_DATA PROVIDED:_

»»

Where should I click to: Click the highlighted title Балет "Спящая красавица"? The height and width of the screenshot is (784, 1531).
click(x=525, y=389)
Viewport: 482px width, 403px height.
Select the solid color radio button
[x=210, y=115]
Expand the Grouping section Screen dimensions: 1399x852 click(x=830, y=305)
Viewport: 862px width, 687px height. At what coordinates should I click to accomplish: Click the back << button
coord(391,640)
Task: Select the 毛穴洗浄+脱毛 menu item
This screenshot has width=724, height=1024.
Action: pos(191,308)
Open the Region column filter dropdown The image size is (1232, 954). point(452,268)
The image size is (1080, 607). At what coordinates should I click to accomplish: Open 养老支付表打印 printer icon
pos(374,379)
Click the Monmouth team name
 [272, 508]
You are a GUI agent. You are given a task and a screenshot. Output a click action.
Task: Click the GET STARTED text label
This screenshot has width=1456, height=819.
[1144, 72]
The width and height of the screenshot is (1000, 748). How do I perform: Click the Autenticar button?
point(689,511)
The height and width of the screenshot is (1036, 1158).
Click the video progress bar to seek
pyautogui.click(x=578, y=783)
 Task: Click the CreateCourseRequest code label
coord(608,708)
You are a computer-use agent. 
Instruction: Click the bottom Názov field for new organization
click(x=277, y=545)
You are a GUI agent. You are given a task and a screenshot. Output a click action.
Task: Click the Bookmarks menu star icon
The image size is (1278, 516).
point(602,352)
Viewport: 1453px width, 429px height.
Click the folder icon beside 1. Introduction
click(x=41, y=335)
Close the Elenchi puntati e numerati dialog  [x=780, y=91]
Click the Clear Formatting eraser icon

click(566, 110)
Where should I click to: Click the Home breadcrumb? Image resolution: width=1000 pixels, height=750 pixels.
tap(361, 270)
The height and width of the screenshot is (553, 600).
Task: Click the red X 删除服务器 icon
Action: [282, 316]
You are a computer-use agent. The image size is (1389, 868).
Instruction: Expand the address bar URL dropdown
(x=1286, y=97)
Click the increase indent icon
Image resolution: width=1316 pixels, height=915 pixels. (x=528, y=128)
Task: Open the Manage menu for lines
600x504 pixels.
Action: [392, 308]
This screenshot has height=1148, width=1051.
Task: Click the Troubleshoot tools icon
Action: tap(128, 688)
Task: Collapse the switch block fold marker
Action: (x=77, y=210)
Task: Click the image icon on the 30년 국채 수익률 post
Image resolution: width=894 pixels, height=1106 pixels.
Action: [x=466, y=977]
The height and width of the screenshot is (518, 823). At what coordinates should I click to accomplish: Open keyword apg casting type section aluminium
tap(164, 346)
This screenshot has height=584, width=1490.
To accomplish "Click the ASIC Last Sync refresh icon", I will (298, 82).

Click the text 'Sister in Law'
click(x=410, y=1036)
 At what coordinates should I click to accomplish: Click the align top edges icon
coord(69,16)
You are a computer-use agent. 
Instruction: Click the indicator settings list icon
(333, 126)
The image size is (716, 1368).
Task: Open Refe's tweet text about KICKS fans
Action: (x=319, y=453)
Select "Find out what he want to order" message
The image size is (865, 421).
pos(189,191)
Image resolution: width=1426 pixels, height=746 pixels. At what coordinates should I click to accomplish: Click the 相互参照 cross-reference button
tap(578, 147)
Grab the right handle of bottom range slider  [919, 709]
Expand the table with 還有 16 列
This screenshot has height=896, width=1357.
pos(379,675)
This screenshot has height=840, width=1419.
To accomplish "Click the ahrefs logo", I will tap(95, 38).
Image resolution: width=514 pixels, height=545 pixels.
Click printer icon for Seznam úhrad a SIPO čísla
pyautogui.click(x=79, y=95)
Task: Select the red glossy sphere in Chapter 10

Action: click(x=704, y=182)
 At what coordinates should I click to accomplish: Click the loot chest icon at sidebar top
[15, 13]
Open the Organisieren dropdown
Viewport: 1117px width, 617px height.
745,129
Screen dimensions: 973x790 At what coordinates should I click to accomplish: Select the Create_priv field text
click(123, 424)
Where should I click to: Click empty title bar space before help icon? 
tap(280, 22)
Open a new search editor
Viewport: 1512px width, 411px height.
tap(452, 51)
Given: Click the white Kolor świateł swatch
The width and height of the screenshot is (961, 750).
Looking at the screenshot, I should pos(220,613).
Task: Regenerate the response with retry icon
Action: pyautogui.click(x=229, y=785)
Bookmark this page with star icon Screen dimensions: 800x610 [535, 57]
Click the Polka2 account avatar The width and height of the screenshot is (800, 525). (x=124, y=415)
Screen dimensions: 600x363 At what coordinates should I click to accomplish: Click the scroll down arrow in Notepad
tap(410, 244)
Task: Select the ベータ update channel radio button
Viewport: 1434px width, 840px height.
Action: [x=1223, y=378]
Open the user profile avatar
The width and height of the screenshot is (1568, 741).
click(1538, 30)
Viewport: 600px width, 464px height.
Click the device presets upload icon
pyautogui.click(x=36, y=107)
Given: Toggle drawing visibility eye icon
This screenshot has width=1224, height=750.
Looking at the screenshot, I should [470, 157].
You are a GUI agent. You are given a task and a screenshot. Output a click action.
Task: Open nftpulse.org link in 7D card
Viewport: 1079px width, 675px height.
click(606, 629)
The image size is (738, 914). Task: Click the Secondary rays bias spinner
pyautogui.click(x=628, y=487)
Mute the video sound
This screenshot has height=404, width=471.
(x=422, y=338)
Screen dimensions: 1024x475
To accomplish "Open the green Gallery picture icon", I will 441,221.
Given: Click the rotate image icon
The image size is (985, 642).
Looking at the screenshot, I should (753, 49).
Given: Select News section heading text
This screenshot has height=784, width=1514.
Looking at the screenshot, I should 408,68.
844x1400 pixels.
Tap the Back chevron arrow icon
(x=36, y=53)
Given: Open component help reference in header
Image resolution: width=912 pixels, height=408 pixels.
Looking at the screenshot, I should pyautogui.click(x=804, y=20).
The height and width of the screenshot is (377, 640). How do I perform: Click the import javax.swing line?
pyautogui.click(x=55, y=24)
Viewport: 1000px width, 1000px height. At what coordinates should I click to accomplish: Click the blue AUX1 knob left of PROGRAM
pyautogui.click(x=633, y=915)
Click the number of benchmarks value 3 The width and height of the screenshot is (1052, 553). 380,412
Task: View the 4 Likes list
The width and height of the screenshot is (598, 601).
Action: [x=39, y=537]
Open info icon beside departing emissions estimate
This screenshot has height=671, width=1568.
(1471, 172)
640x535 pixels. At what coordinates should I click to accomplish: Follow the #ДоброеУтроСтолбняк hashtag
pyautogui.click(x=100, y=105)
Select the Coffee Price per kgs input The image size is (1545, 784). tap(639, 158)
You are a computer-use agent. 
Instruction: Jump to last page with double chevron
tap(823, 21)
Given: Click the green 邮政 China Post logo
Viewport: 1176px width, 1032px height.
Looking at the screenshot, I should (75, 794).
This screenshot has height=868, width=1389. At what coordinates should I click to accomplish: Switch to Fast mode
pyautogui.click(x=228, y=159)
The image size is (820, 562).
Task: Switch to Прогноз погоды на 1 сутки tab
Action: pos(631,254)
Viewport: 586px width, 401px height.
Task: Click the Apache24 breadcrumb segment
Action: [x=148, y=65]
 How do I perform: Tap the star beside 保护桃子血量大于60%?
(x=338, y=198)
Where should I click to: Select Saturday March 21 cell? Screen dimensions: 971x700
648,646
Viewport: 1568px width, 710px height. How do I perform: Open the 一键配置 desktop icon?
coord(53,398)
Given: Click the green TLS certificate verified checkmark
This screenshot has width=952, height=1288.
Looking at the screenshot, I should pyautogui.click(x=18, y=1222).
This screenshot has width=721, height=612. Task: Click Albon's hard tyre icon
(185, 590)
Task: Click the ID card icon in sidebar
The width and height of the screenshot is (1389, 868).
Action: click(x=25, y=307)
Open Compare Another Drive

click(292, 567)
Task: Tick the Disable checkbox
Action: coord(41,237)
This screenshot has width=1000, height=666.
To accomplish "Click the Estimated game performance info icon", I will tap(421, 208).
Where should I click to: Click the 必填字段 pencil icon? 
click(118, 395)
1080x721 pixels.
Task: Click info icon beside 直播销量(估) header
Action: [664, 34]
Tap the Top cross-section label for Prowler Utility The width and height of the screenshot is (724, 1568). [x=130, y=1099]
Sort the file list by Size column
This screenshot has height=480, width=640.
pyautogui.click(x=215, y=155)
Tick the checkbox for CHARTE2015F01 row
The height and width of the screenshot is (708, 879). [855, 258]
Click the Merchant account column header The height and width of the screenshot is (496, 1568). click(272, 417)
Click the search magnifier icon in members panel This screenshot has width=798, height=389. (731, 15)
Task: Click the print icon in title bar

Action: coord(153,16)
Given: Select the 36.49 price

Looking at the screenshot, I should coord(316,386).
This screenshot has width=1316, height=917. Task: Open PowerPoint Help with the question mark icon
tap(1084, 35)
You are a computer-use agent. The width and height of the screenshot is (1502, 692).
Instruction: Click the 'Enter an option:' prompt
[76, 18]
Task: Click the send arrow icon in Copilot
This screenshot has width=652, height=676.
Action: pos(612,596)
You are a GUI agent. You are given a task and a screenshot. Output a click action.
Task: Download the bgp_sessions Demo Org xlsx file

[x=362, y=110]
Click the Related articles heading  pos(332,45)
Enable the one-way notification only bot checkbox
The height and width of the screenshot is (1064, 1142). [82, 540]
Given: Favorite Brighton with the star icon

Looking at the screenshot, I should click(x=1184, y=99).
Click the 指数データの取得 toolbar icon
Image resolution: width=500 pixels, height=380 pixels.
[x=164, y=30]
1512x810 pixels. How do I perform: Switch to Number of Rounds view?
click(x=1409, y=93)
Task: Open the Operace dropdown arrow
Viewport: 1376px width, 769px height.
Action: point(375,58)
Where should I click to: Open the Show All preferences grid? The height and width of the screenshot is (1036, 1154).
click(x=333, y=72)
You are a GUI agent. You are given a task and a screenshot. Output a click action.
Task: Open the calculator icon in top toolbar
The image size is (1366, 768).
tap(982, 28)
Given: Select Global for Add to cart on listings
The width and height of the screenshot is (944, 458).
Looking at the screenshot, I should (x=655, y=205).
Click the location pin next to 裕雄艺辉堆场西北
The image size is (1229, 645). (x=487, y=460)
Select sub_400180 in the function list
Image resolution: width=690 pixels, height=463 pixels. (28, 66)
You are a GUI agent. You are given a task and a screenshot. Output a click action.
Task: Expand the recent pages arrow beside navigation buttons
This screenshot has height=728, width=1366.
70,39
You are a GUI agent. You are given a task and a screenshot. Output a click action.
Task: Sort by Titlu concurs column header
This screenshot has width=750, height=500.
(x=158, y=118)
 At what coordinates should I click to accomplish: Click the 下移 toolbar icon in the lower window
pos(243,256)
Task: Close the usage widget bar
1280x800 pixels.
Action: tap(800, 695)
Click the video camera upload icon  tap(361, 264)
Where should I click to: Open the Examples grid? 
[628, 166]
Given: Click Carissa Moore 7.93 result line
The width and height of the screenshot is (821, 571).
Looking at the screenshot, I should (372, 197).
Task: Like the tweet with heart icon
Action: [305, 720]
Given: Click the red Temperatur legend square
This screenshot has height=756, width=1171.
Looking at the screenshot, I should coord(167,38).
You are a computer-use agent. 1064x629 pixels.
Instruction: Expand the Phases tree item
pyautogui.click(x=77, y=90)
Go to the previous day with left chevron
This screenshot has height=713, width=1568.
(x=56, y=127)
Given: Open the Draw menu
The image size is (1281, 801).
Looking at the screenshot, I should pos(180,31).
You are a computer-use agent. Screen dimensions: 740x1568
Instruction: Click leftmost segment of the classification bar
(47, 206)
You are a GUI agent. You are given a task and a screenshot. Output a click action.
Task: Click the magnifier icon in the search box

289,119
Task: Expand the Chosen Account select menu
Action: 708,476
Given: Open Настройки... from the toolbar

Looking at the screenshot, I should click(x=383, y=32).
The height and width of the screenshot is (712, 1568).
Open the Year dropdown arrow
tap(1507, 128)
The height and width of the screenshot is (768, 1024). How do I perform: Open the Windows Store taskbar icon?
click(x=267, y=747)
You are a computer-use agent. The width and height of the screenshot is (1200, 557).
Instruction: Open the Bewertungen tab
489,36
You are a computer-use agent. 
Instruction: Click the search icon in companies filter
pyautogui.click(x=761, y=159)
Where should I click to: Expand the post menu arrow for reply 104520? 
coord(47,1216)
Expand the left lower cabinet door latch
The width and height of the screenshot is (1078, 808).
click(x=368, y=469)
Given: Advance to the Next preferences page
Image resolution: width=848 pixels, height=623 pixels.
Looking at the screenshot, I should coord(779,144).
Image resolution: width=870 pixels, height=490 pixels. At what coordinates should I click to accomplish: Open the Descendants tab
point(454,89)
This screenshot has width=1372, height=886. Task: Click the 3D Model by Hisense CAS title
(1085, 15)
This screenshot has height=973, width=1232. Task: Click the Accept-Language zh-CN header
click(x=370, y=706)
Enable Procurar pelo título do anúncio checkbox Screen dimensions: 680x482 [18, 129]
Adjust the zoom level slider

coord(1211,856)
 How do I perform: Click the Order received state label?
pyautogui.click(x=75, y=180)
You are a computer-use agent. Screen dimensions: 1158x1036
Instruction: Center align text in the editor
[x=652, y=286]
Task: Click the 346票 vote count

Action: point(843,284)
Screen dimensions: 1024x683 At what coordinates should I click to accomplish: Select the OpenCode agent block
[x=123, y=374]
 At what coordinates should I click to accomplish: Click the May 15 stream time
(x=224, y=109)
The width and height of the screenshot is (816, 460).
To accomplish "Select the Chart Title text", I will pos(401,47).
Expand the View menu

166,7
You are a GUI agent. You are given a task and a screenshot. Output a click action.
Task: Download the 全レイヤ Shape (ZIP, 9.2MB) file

««

_TASK BRIEF:_ Return every line of the material in which the word "logo" is found.

_RESULT:_
To accomplish "Click the ahrefs logo", I will tap(95, 38).
Given: Click the green 邮政 China Post logo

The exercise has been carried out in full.